Patients who are treated with chronic
hemodialysis (HD) experience premature
cardiovascular disease and an increased mortality. N-3
polyunsaturated fatty acids (PUFA) may be effective in the
secondary prevention of
cardiovascular disease, but the effects of
n-3 PUFA has not previously been examined in HD patients. It was hypothesized that
secondary prevention with
n-3 PUFA would reduce the number of cardiovascular events and death in patients who are treated with chronic HD. A randomized, double-blind, placebo-controlled intervention trial compared the effect of
n-3 PUFA and a control treatment as
secondary prevention of cardiovascular events in HD patients. The primary outcome was a composite of total cardiovascular events and death.

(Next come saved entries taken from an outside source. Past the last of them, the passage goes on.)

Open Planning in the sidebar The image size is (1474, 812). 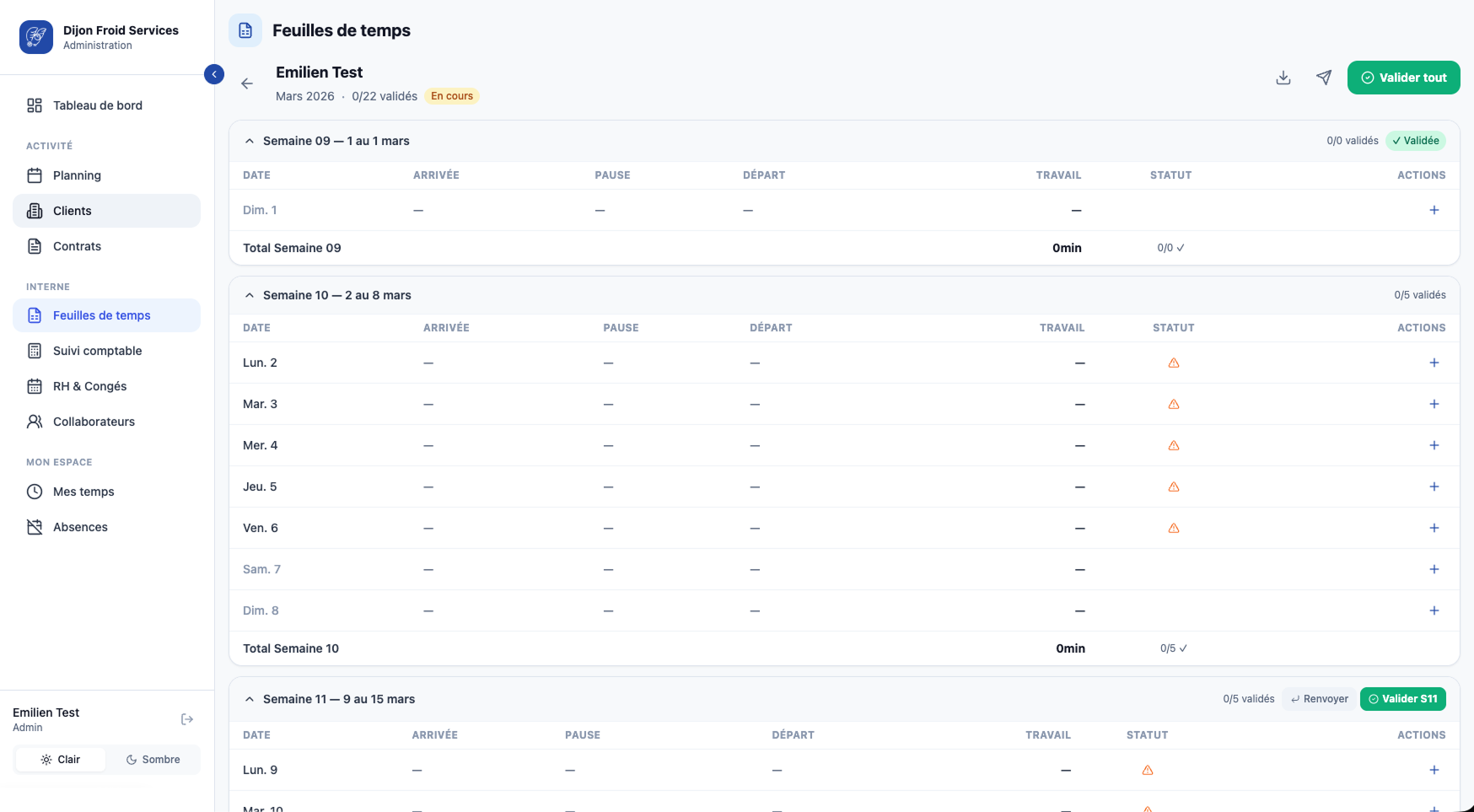click(77, 175)
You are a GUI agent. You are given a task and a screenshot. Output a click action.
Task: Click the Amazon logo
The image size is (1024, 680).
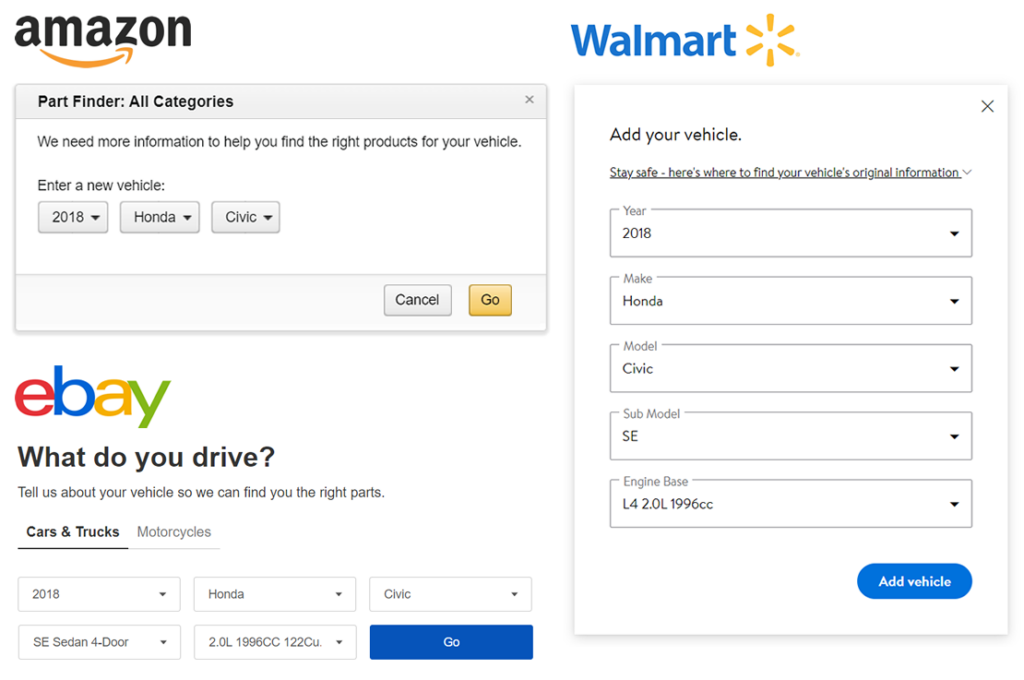tap(100, 37)
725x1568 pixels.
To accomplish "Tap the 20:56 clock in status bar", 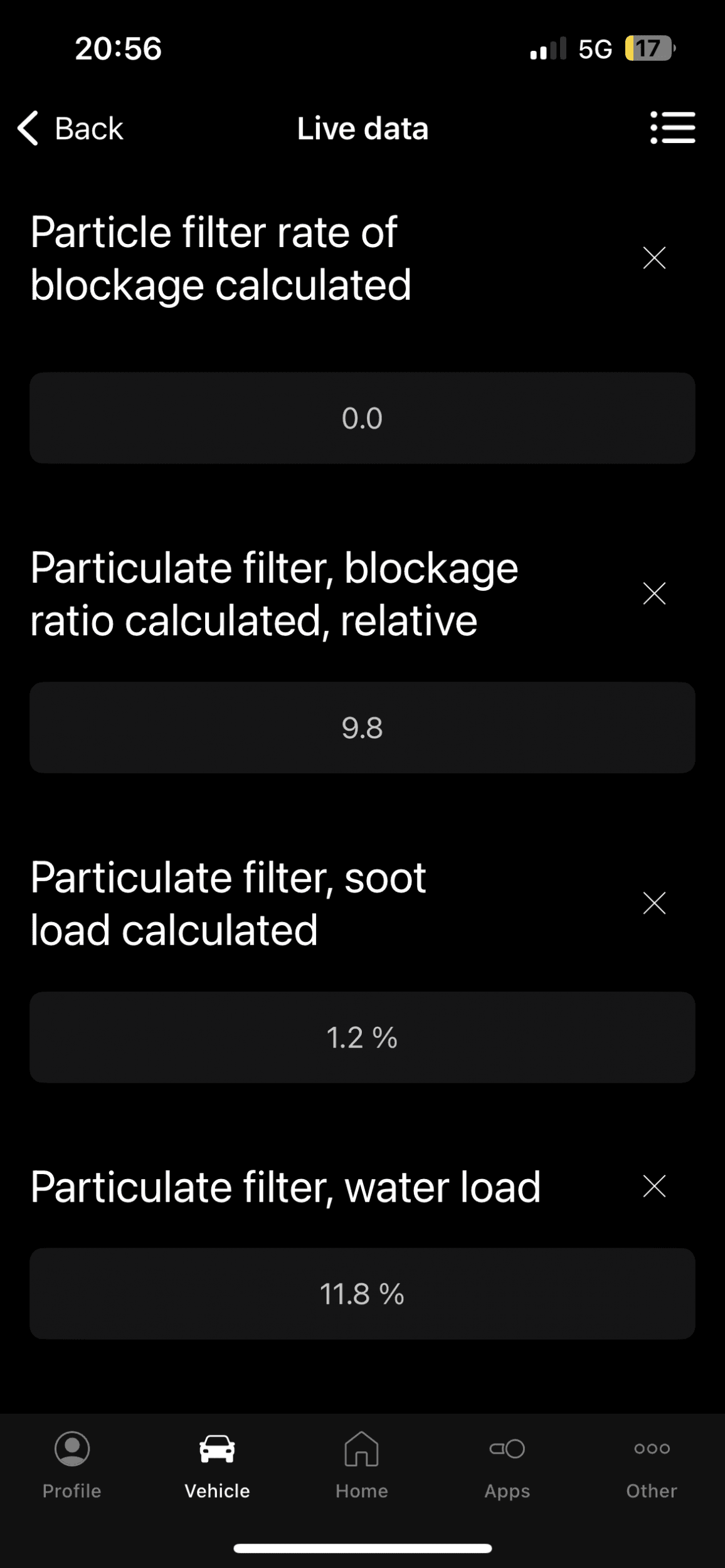I will tap(119, 48).
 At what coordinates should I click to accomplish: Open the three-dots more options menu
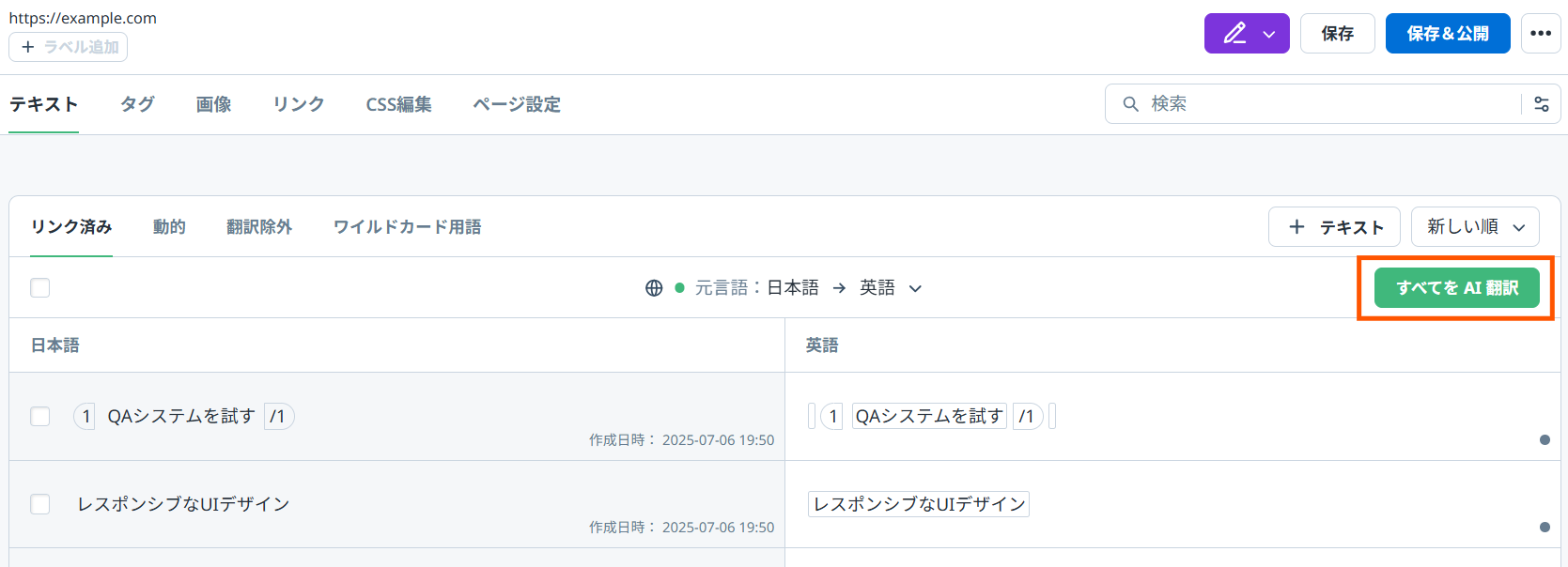(x=1541, y=34)
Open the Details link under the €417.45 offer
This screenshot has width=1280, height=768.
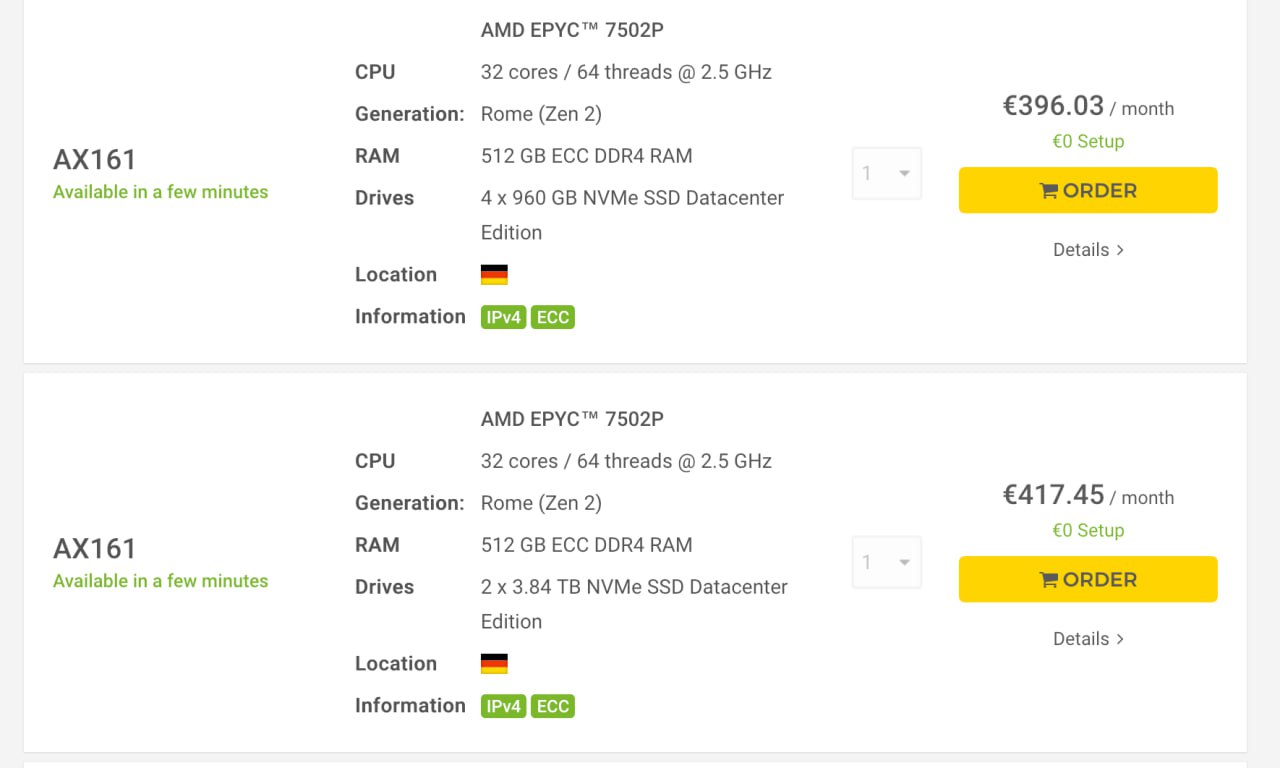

A total of 206 patients were randomly assigned to treatment with
n-3 PUFA or control treatment and followed for 2 yr or until reaching a predefined end point. During the trial, 121 (59%) of 206 patients reached a primary end point.
N-3 PUFA had no significant effect on the primary composite end point of cardiovascular events and death (62 versus 59; NS). In the
n-3 PUFA group, a significant reduction was seen in the number of
myocardial infarctions (four versus 13; P = 0.036). This trial was limited by a relatively small number of patients and a large number of withdrawals. However, it is concluded that treatment with
n-3 PUFA did not reduce the total number of cardiovascular events and death in this high-risk population.
N-3 PUFA significantly reduced the number of
myocardial infarctions as a secondary outcome, a finding that might be of clinical interest.